Slightly Surreal Serendipity


Elizabeth Bluemle - March 13, 2018

‘My Pet Wants a Pet’ by Elise Broach, illus. by Eric Barclay (Henry Holt)


There are times when we wonder if the universe lends a hand in connecting books with just the right readers. Last week, I was looking at some new arrivals when I came upon a charming picture book I’d ordered months ago that just released on March 6. “Oh, this book is adorable!” I said, remembering it from my sales meeting. I flipped through the pages near a customer who was checking out at Laura’s register. I turned the book toward them and continued, “My Pet Wants a Petsuch a great premise!”

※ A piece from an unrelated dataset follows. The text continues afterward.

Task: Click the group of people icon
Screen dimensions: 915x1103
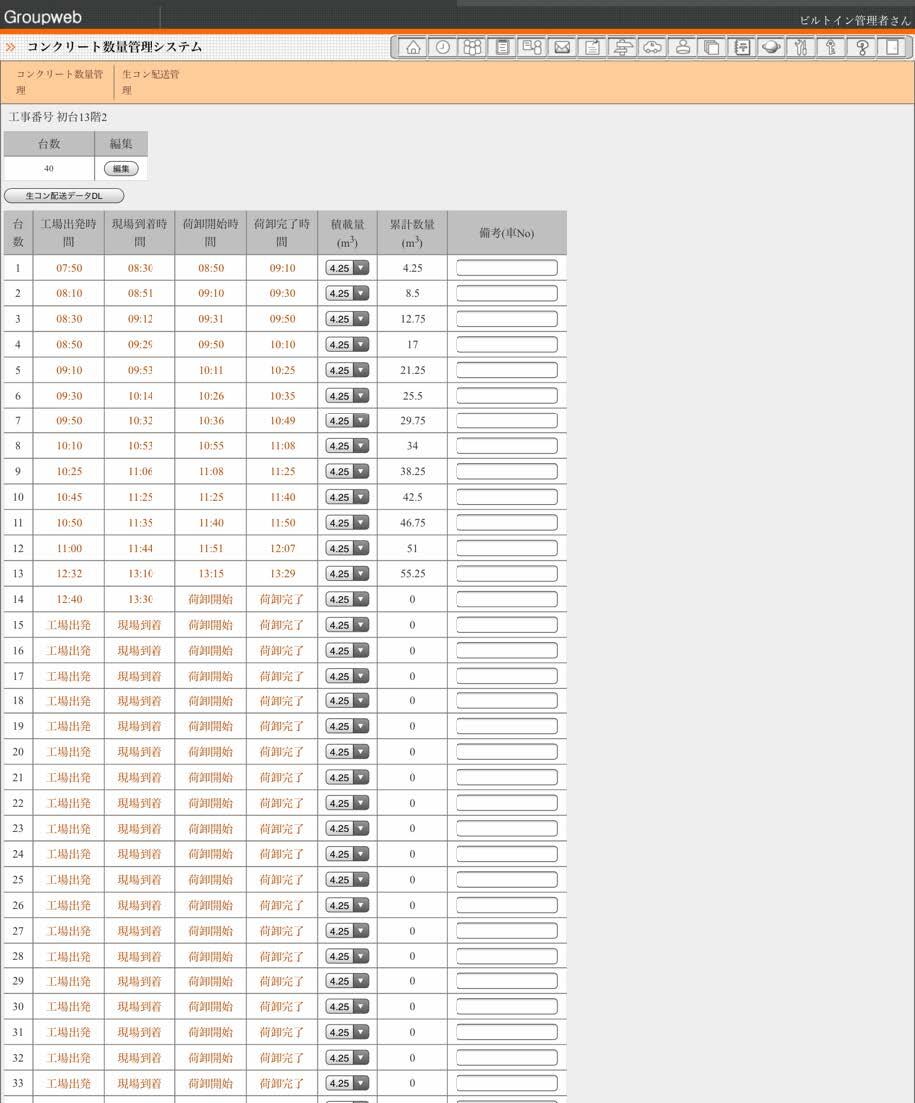Action: 472,47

The customer whipped her head up from signing her credit card receipt and repeated, “‘My Pet Wants a Pet?!’ My granddaughter said that exact same sentence to me on the phone not two days ago. I have to have that book.” It hadn’t even hit the shelf before selling!

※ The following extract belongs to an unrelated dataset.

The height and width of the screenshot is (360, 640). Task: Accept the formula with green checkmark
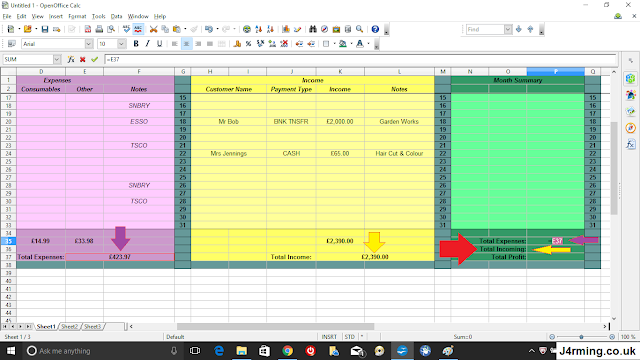(x=95, y=60)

Sure, it was just a coincidence. But it’s a little wild that I happened to pick up that particular book from a stack of at least 20, flip through it (which I almost never have time to do during a busy day), and happen to comment on it out loud. That grandmother is certainly not the only Flying Pig customer who will love this book, but I would lay money on her being the only one whose five-year-old granddaughter said her pet wanted a pet that week.

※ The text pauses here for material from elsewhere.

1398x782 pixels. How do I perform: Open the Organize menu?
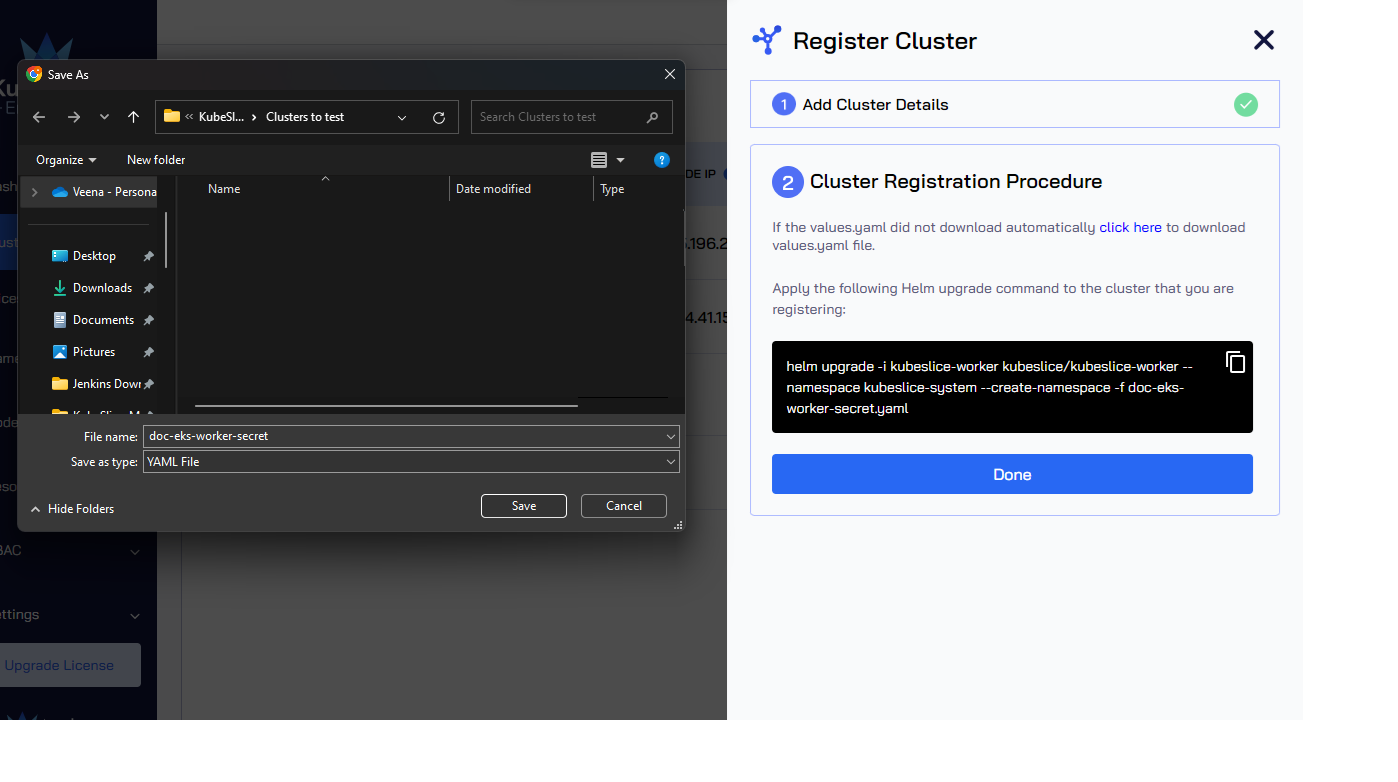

If this were the only time coincidences happened at the bookstore, I wouldn’t suspect larger forces at work. But serendipity strikes all the time. We’ll be chatting with a customer, responding to, say, his request for adventure nonfiction, and suddenly we’ll veer off to the mystery section and pull out a thriller set in Latvia. And the customer will say, “Hey, great, that’s perfect! We’re going to Latvia in three weeks.” Or we’ll be in the middle of chatting with an aunt seeking Chelsea Handler for her twenty-something niece, and we’ll have an impulse to hand her Moritz Thomsen’s memoir, Living Poor: A Peace Corps Chronicle. The aunt will be a little startled. “How did you know my niece is joining the Peace Corps this summer? Tell me about this book!”
A few weeks ago, there were two customers in the store, strangers to me and to each other, and I said something about Rainn Wilson’s memoir, The Bassoon King, which I’d finally gotten around to reading after a year and a half of eyeing it on my shelf at home. Turns out, both customers play the bassoon. An inconsequential coincidence, I admit, but come on!
Then there was the time I met a bookseller at a conference, got to chatting with him about his new apartment in Provincetown, and asked him how he liked it. “My husband and I really enjoy it, but the one who loves it most is our dog.” He pulled out his wallet and showed me a picture. “Oh, Molly!” I said without thinking. The guy blanched. “Her name IS Molly,” he said. “How on earth…” And we both kind of left it there. I blogged about another one of these coincidences, involving my totally useless slightly psychic ability with names at the bookstore a while back.
It’s beyond weird how often this kind of thing happens, especially with customers. Maybe coincidences are all around us, and we only pay attention to them when they’re particularly surprising. Maybe bookstores, because they contain so many worlds within worlds, attract people with worlds of experiences, making coincidences that much more likely. Whatever the reason, I suspect my colleagues across the country have their own tales of bizarre and timely collisions between bookseller, reader, and book. Want to share yours?